Find the line that contains "Click the refresh icon in top bar" in the entries below. Restate it and every line after it, word for word, with no pictures.

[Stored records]
↓↓↓

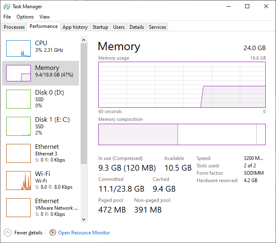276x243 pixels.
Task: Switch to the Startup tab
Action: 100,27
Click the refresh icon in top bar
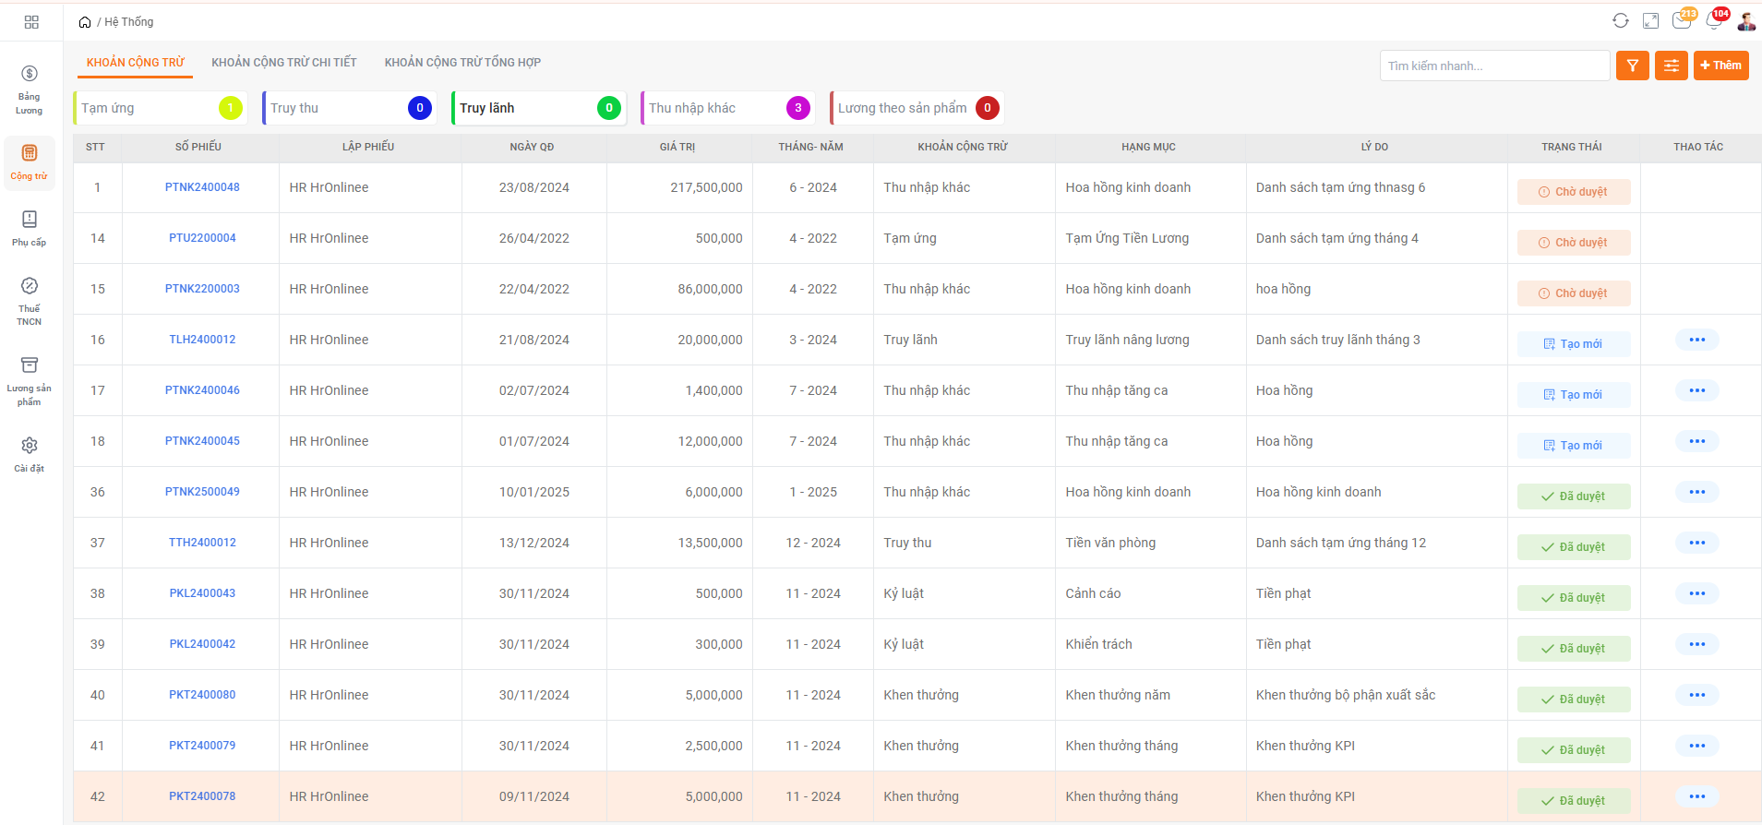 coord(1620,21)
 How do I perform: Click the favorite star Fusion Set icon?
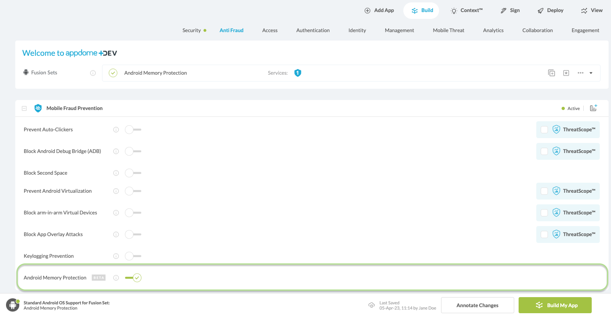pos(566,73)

↑↑↑

[ANSWER TO THIS TASK]
Click the refresh icon in top bar
 coord(1620,21)
 How do I perform: Click the favorite star Fusion Set icon?
pos(566,73)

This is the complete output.